-- start --

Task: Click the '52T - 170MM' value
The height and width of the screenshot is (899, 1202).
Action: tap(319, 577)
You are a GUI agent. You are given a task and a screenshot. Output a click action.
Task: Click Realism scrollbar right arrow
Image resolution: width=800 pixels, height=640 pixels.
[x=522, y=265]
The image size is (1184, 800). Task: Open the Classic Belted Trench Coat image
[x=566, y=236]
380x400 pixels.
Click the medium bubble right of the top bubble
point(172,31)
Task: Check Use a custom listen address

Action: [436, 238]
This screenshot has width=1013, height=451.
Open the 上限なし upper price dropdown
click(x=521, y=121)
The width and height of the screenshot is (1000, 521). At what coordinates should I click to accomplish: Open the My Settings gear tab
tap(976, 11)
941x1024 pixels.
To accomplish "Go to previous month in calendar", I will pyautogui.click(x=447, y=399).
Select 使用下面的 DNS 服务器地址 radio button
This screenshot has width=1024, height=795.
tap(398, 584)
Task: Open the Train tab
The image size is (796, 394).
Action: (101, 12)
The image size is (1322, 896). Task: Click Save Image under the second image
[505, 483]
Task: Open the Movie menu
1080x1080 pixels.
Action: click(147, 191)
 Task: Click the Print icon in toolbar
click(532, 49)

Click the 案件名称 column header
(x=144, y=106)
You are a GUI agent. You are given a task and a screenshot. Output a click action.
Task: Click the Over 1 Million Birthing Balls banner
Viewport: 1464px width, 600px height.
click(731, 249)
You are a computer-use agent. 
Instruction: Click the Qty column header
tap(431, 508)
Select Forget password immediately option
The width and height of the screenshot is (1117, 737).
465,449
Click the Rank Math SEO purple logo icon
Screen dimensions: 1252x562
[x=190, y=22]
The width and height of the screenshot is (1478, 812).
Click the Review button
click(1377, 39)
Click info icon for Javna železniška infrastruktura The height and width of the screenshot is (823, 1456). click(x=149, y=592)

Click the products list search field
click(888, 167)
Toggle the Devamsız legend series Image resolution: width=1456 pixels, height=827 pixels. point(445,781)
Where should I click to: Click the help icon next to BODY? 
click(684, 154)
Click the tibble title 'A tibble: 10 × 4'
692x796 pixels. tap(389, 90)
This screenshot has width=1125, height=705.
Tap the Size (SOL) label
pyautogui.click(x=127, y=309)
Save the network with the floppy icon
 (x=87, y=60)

-- end --

• [Given task]
Extract and reproduce verbatim the lines beginning with the one containing "Select 使用下面的 DNS 服务器地址 radio button" and continuing through the final line of the entries.

• [Output of the task]
Select 使用下面的 DNS 服务器地址 radio button
This screenshot has width=1024, height=795.
tap(398, 584)
Task: Open the Train tab
The image size is (796, 394).
Action: (101, 12)
The image size is (1322, 896). Task: Click Save Image under the second image
[505, 483]
Task: Open the Movie menu
1080x1080 pixels.
Action: click(147, 191)
 Task: Click the Print icon in toolbar
click(532, 49)

Click the 案件名称 column header
(x=144, y=106)
You are a GUI agent. You are given a task and a screenshot. Output a click action.
Task: Click the Over 1 Million Birthing Balls banner
Viewport: 1464px width, 600px height.
click(731, 249)
You are a computer-use agent. 
Instruction: Click the Qty column header
tap(431, 508)
Select Forget password immediately option
The width and height of the screenshot is (1117, 737).
465,449
Click the Rank Math SEO purple logo icon
Screen dimensions: 1252x562
[x=190, y=22]
The width and height of the screenshot is (1478, 812).
Click the Review button
click(1377, 39)
Click info icon for Javna železniška infrastruktura The height and width of the screenshot is (823, 1456). click(x=149, y=592)

Click the products list search field
click(888, 167)
Toggle the Devamsız legend series Image resolution: width=1456 pixels, height=827 pixels. point(445,781)
Where should I click to: Click the help icon next to BODY? 
click(684, 154)
Click the tibble title 'A tibble: 10 × 4'
692x796 pixels. tap(389, 90)
This screenshot has width=1125, height=705.
Tap the Size (SOL) label
pyautogui.click(x=127, y=309)
Save the network with the floppy icon
 (x=87, y=60)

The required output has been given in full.